The callback route keeps valid callback path/state pairs in memory, forwards a matching callback once to Codex's local listener, and rejects expired, unknown, or repeated callbacks. OAuth providers generally reject plain HTTP redirects except for localhost, so remote or LAN OAuth login requires an HTTPS Web UI origin. Behind a reverse proxy, set CODEX_WEB_UI_PUBLIC_ORIGIN if X-Forwarded-Proto and X-Forwarded-Host are not enough to reconstruct the public origin. Set CODEX_WEB_UI_MCP_OAUTH_CALLBACK_PORT to change the local Codex callback listener port.

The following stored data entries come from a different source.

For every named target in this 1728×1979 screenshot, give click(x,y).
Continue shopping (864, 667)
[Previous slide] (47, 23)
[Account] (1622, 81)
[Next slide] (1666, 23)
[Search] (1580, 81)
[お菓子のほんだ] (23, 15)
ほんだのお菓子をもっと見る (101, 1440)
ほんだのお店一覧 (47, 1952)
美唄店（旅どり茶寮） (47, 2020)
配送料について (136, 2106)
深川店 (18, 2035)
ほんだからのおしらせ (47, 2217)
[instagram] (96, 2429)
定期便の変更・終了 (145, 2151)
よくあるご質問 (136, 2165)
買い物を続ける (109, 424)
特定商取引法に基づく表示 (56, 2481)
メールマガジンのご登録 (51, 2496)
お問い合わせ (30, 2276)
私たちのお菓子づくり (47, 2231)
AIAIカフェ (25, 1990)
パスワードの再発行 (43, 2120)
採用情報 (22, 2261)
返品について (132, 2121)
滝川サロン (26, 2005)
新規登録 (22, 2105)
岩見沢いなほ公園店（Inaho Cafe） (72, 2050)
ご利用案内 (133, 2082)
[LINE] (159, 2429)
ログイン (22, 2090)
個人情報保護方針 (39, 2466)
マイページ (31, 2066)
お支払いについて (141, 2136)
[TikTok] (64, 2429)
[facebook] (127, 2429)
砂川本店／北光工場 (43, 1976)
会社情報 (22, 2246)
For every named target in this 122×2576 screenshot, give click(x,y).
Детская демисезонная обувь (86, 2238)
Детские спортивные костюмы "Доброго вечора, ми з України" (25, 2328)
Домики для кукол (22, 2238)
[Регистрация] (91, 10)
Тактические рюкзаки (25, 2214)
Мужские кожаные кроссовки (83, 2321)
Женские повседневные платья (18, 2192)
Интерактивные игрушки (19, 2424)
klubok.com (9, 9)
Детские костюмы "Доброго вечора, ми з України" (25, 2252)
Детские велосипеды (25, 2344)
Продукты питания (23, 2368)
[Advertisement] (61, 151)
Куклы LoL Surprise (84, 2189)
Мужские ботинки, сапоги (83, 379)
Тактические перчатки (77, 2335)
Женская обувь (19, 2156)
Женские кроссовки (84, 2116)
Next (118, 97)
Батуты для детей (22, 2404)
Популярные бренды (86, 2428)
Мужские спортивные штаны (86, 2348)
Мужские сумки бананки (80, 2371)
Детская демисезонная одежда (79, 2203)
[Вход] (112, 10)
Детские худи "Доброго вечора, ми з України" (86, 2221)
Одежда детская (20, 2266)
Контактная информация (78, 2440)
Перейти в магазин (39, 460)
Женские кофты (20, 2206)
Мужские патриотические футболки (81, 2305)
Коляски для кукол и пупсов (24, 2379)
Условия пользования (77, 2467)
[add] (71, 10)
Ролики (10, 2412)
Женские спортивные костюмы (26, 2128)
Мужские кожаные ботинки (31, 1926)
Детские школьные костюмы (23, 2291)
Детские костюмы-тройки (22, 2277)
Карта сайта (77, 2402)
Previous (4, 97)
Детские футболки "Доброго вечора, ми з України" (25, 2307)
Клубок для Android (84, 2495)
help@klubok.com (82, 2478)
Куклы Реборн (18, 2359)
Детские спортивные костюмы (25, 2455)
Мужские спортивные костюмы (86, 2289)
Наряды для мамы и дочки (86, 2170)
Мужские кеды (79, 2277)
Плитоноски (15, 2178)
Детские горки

To expose the running server through ngrok:

ngrok http 4545

Useful environment variables:

CODEX_WEB_UI_PASSWORD='change-me' HOST=127.0.0.1 PORT=4545 npm start
CODEX_WEB_UI_ALLOWED_ORIGINS='http://localhost:*,http://127.0.0.1:*,https://example-tunnel.example.com' npm start
CODEX_WEB_UI_ALLOWED_DEV_ORIGINS='192.168.1.66' npm run dev
CODEX_WEB_UI_AUTH_SECRET='separate-token-signing-secret' npm start
CODEX_COMMAND=codex CODEX_CWD=/path/to/project npm start
CODEX_MODEL=gpt-5.5 CODEX_REASONING_EFFORT=high npm start
CODEX_WEB_UI_APPROVAL_POLICY=on-request CODEX_WEB_UI_SANDBOX=workspace-write npm start
CODEX_WEB_UI_UNSAFE_PERMISSIONS=1 CODEX_WEB_UI_SANDBOX=danger-full-access npm start
CODEX_APP_SERVER_SOCKET=/path/to/codex-app-server.sock npm start
CODEX_WEB_UI_DATA_DIR=/path/to/logs npm start

Next loads .env from the project root before reading these variables. Shell environment variables still win over .env.

Features

  • Lists active, archived, and previously logged Codex sessions.
  • Starts, loads, renames, forks, archives, unarchives, and compacts sessions.
  • Starts new turns, steers active turns, and interrupts active turns.
  • Streams app-server notifications and stderr via SSE.
  • Writes backend JSONL logs to data/server.jsonl and data/sessions/<thread-id>.jsonl; RPC request/response logs keep summary metadata instead of full payloads.
  • Shows file-backed session history in the frontend.
  • Renders turns, reasoning, user/agent markdown, commands, command output, file changes, diffs, file references, and tool calls, with AI Elements primitives for the composer, confirmations, terminal output, code blocks, and file tree.
  • Uploads file attachments and inserts uploaded paths into the composer.
  • Supports /goal <objective>, /goal status, /goal pause, /goal resume, and /goal clear through the official app-server goal RPCs.
  • Previews referenced text, code, Markdown, JSON, images, PDFs, and browser-playable video files.
  • Shows app-server status and account rate-limit usage.